Pero además, esta política no solo lleva a agudizar las contradicciones interimperialistas y a que Washington tenga que lesionar los intereses de sus aliados. Además, daña importantísimos intereses de amplios sectores de la clase dominante norteamericana, los más vinculados al comercio mundial.
Por eso, los desaires proteccionistas de Trump no solo han levantado la oposición de los Demócratas, partidarios de mantener los ejes de la política internacional y comercial de Obama, sino que han desatado una rebelión entre numerosos dirigentes del Partido Republicano. Paul Ryan, líder de los conservadores en el Congreso, ha pedido al presidente que de un paso atrás. “Estamos extremadamente preocupados por las consecuencias de una guerra comercial y urgimos a la Casa Blanca a que no avance con este plan. La reforma fiscal ha dinamizado la economía y no queremos que amenace sus ganancias”, ha dicho Ryan.

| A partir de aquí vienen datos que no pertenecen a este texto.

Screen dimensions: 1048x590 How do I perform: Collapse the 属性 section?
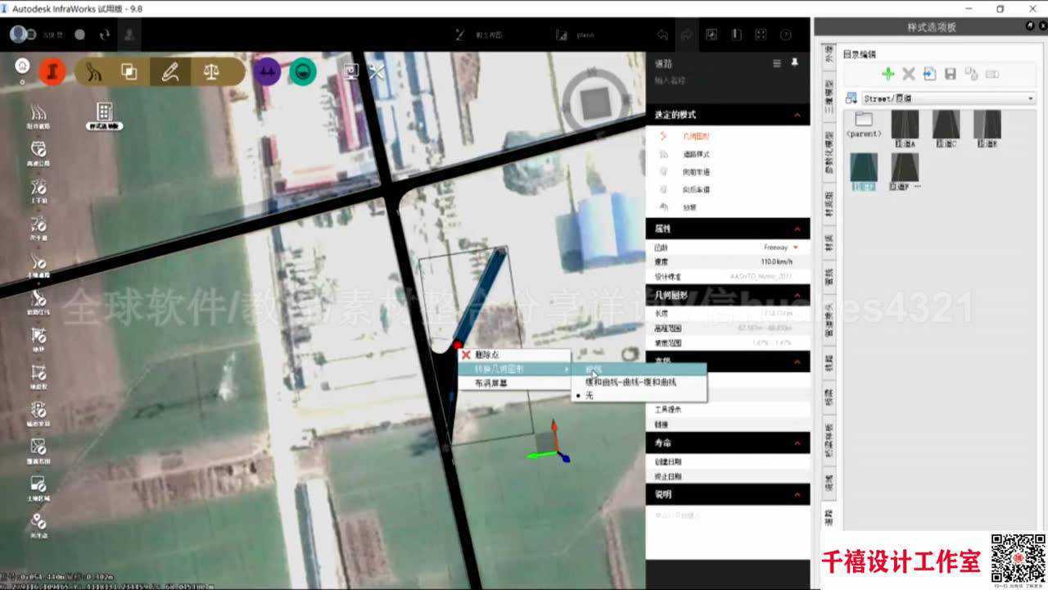[797, 229]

No pocos analistas y think tanks al servicio de la oligarquía financiera yanqui advierten de los riesgos, para una superpotencia con una base económica cada vez más comprometida, de meterse en una guerra comercial global. «Al carecer de ahorro interno y desear consumir y crecer para atraer el capital extranjero, EEUU debe importar ahorro excedente del exterior y manejar enormes déficits comerciales y de cuenta corriente», señala Stephen S. Roach, profesor en Yale y expresidente de Morgan Stanley (uno de los mayores bancos de inversión de Wall Street).
Dada la enorme rebaja de impuestos de Trump a bancos, monopolios y grandes fortunas -que hace que las arcas públicas dejen de recaudar 1,5 billones de dólares al año- los déficits presupuestarios de la superpotencia se dispararán hasta, como poco, el billón de dólares. «En este contexto, las políticas proteccionistas representan una seria amenaza para los ya abrumadores requerimientos de financiamiento externo de EEUU», vaticina Roach.

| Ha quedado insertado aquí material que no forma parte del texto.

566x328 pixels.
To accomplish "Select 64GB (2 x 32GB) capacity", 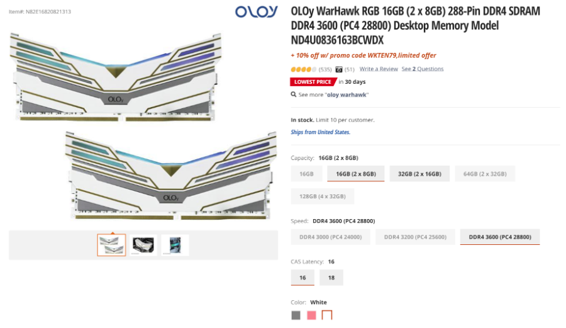I will click(485, 174).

A pesar de su apariencia agresiva, intransigente y unilateral, y de la innegable capacidad que posee Washington para hacer que sus aliados y vasallos pierdan lo que gana robando, la política comercial «proteccionista» de Trump no es más que un síntoma más de la continua pérdida de peso y de la creciente incapacidad de la superpotencia para ejercer el liderazgo internacional absoluto del que hasta hace no mucho se reclamaba. Un signo más del inexorable ocaso imperial.